これにより、境界位置を定め、原稿サイズを検知するための閾値t1は、固定値ではなくなる。そして、一定の時点で閾値t1の補正が行われるので、カバー部(原稿搬送部2)の開閉の繰り返しによる当接部71の摩耗に応じた閾値t1に設定することができる。従って、摩耗がないときよりカバー部(原稿搬送部2)がコンタクトガラス(載置読取用コンタクトガラス12)に近づいてから原稿サイズ検知が実行されるようになっても(摩耗がないときよりも原稿サイズ検知の実行開始が遅れる状態となっても)、補正された閾値t1により、検知読取画像データ中、原稿dがある範囲の画素と原稿dが無い範囲の画素の境界を正確に定めることができる。そして、当接部71の摩耗が進んでも、正確に原稿dの主走査方向のサイズを検知することができる。
又、本実施形態の画像読取装置100は、カバー部(原稿搬送部2)が開閉された回数と、カバー部の開閉回数に応じた閾値t1を定めるための閾値補正用データD2を記憶するメモリー102を含み、検知処理部(読取制御部10)は、予め定められた回数のカバー部の開閉が行われたとき、閾値補正用データD2に基づき、閾値t1の補正を行う。これにより、初めて、又は、再度の閾値t1の補正が必要なほど、予め定められた回数カバー部が開閉されると、データ演算だけで閾値t1が補正される。従って、正確に原稿dの主走査方向のサイズが検知されるように、閾値t1を当接部71の摩耗に応じた値(カバー部の開閉回数に応じた値)に設定することができる。

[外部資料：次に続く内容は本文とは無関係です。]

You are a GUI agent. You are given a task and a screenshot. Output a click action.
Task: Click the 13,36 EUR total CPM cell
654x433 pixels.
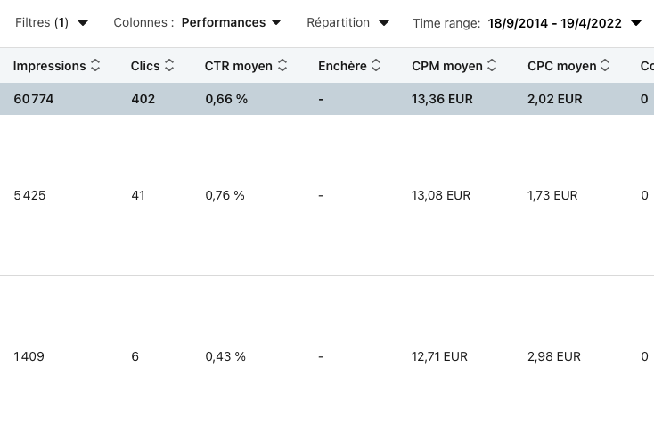[442, 99]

尚、「予め定められた回数」は、当接部71の材料や、実際の画像読取装置100での摩耗のしやすさを考慮して、適宜定めることができる。予め定められた回数は、数百回〜数千回の範囲で定めることができ、画像読取装置100の形式、仕様ごとに定めれば良い。
又、本実施形態の画像読取装置100は、原稿が載置されていないときの検知読取画像データの基準としての基準画像データD3を記憶するメモリー102を含み、検知処理部(読取制御部10)は、原稿dが載置されていない位置の検知読取画像データ内の画素の画素値と基準画像データD3中の対応する位置の画素の画素値を比較して、基準画像データD3と検知読取画像データ間のずれ量を求め、ずれ量に応じた閾値t1となるように閾値t1を補正する。

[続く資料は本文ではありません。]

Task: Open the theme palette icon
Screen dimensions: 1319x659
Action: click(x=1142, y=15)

カバー部(原稿搬送部2)の開閉により当接部71の摩耗は進むものの、摩耗の程度は、実際の画像読取装置100の使用態様により差が出てくる。勢いよくカバー部(原稿搬送部2)の開閉が行われる回数が多いほど、当接部71の摩耗は進行していることが考えられる。一方、比較的静かにカバー部(原稿搬送部2)の開閉が行われている場合、当接部71の摩耗の進行は遅いと考えられる。そこで、この構成によれば、検知処理部(読取制御部10)は、原稿dが載置されていない位置の検知読取画像データ内の画素の画素値と基準画像データD3中の対応する位置の画素の画素値を比較して、基準画像データD3と検知読取画像データ間のずれ量を求め、ずれ量に応じた閾値t1となるように閾値t1を補正し、補正後の閾値t1に基づき、原稿サイズ検知処理を行う。これにより、実際の当接部71の摩耗の程度に応じて(摩耗していない当初と現在との検知読取画像データでの画素値の差に応じて)、閾値t1を補正することができる。従って、当接部71の実際の摩耗の程度にあわせ、正確な原稿サイズの検知が行われるように、閾値t1を補正することができる。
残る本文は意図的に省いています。